A clear example are the plans to improve the access to and consumption of water in the province, one of problems that has made us suffer the most since the last drought in 2015. Salinization and construction of illegal wells, the lack of a water law and no financing for the most ambitious projects like the Rio Piedras reservoir, the lack of capacity at rural aqueducts to fulfill their capacity are all evidence that a new government should pay urgent attention to the province.

It’s not about solely benefiting one group of people. Here, 54% of the sugar cane and 41% of the rice for all of Costa Rica is grown (according to the last farm census in 2014). More than one million visitors enter the country through the Daniel Oduber airport in Liberia every year. We could go on and on about the advantages the province provides Costa Rica.

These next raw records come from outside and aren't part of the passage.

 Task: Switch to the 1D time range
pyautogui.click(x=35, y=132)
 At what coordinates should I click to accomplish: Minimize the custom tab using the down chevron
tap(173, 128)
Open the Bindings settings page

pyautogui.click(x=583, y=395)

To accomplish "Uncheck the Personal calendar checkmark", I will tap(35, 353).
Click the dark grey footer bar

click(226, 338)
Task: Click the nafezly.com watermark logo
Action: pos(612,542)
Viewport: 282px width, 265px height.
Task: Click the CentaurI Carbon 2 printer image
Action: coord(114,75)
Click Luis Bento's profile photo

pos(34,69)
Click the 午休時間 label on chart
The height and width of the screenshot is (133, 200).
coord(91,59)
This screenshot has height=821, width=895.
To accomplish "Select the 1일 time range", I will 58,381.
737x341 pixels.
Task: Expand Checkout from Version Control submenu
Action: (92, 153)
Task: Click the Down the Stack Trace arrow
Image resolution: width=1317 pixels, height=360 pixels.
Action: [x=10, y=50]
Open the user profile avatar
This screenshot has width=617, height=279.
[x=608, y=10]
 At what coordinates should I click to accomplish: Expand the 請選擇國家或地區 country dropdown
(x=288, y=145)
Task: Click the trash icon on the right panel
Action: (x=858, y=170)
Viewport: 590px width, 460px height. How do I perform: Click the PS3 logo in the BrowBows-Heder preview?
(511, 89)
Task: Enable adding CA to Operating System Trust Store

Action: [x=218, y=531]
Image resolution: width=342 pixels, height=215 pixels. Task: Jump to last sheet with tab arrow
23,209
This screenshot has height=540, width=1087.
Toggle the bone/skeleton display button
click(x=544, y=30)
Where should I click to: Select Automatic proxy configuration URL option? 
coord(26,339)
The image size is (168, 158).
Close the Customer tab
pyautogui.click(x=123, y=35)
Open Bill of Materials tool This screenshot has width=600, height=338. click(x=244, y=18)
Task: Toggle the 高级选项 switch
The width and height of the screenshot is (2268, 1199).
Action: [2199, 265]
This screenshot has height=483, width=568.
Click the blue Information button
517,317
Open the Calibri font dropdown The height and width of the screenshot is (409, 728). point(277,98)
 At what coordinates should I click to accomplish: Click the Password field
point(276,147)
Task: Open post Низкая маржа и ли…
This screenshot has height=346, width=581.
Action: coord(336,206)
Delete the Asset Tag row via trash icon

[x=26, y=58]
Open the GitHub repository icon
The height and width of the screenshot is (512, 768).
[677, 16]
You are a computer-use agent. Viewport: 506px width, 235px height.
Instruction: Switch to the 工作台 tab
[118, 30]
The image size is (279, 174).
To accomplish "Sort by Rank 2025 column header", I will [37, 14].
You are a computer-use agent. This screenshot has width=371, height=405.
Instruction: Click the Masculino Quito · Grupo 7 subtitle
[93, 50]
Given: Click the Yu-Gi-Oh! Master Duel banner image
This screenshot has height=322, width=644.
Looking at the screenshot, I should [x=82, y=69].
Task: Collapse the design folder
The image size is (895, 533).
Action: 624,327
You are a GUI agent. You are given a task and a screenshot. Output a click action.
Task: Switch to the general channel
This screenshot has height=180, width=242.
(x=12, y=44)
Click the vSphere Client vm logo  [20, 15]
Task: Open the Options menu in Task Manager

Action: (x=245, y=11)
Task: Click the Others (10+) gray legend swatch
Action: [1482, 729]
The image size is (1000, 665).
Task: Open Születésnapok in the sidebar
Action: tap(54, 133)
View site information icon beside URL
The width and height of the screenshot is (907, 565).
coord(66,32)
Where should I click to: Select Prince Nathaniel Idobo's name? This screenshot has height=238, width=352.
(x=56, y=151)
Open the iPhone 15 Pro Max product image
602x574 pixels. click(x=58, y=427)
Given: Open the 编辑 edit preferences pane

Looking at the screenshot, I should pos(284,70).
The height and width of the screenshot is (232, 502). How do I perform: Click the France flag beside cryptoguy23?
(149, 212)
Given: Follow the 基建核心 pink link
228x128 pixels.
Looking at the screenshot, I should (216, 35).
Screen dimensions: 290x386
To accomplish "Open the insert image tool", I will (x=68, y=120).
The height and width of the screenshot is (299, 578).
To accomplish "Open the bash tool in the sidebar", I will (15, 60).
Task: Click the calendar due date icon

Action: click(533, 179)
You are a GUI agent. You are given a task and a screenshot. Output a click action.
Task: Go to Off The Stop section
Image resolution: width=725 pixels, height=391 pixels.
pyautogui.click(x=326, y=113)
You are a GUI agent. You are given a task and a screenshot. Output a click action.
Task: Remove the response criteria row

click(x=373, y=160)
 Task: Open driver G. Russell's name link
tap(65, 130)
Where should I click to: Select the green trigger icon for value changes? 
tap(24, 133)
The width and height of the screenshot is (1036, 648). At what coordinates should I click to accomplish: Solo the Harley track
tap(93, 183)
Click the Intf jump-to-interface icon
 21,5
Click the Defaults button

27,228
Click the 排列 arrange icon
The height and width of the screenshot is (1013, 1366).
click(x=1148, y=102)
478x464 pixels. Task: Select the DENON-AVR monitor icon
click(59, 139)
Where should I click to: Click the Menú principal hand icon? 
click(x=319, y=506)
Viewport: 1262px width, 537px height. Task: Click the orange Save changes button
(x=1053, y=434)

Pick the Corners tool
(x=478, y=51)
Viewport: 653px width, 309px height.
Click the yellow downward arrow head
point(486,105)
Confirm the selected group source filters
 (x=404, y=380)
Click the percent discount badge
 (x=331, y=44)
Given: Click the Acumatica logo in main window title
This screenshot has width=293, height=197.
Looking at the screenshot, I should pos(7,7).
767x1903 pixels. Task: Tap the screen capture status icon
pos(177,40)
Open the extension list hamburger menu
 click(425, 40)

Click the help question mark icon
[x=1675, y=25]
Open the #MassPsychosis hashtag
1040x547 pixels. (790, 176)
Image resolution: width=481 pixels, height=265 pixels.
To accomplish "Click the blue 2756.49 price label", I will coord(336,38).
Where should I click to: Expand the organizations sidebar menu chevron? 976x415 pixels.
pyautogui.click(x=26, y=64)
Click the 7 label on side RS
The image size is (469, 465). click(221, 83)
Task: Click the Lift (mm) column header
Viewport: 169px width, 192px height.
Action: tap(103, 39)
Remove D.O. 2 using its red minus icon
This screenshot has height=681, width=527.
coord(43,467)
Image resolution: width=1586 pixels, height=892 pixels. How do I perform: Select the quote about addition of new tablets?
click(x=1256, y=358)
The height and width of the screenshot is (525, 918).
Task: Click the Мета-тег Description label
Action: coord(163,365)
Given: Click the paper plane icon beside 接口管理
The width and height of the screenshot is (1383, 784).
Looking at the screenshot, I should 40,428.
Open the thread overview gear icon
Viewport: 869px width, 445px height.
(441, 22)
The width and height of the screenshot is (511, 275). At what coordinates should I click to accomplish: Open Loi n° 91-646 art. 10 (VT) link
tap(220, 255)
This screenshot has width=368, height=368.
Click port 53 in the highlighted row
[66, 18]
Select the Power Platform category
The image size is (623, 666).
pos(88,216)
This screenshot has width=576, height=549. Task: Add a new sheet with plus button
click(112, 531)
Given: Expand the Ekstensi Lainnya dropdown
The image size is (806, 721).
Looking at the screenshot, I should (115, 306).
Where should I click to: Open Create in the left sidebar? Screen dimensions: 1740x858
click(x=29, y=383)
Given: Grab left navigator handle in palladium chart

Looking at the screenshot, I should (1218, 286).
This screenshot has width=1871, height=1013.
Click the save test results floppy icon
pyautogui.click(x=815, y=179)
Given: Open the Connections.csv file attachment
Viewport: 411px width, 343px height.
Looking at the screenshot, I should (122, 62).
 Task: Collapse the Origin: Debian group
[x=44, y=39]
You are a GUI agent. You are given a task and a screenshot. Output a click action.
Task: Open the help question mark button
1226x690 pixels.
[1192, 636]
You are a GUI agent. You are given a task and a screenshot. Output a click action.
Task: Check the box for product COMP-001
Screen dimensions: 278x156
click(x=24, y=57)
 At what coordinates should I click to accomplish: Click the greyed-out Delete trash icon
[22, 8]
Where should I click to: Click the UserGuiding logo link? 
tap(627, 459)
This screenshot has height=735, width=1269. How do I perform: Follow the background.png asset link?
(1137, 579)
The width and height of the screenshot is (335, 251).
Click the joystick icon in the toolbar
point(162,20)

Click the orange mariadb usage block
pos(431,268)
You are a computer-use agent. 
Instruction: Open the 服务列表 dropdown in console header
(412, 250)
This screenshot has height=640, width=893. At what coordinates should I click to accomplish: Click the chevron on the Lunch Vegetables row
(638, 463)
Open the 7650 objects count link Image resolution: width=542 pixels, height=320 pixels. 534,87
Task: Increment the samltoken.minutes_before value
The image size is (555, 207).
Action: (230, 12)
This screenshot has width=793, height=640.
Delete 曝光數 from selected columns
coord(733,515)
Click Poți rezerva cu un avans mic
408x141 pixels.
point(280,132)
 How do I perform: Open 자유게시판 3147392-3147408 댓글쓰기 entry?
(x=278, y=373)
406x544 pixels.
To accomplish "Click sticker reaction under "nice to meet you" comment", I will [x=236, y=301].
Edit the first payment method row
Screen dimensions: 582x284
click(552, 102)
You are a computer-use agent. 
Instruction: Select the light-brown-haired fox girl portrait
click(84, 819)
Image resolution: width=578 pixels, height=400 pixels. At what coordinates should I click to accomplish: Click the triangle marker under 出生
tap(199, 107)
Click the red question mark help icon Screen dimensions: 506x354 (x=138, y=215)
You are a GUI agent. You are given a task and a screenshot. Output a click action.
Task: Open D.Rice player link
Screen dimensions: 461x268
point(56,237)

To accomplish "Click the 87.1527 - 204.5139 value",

Neither the government plans nor the candidates for congress demonstrated that they have projects that would bring clear success. It’s even more worrying that the candidates, once they earn a legislative seat for the province, have few ideas or limit themselves to saying that they will follow the plan that “Mr. President” presents to congress.

Some of them haven’t even reviewed in depth the new water bill, a bill that is indispensable for Guanacaste. All of them, however, mentioned water and its infrastructure as one of the “real” and most important problems in the region.

Another demand that us Guanacastecans should make of our future lawmakers and members of government is that they invest in ways to decrease domestic violence in Guanacaste and other surrounding provinces. None of the congressional candidates mentioned violence against women as one of the real problems the province faces, even when here the rate of violence against women is 38% higher than the average of the rest of the country.

We applaud the plans to help women find work, the regionalization of public education that the candidates propose and the scholarships for students, but we need proposals that reflect knowledge of the province’s key indicators. While we are all Costa Rican, we have peculiarities and it is urgent that they are attended to as they should be: with concrete proposals.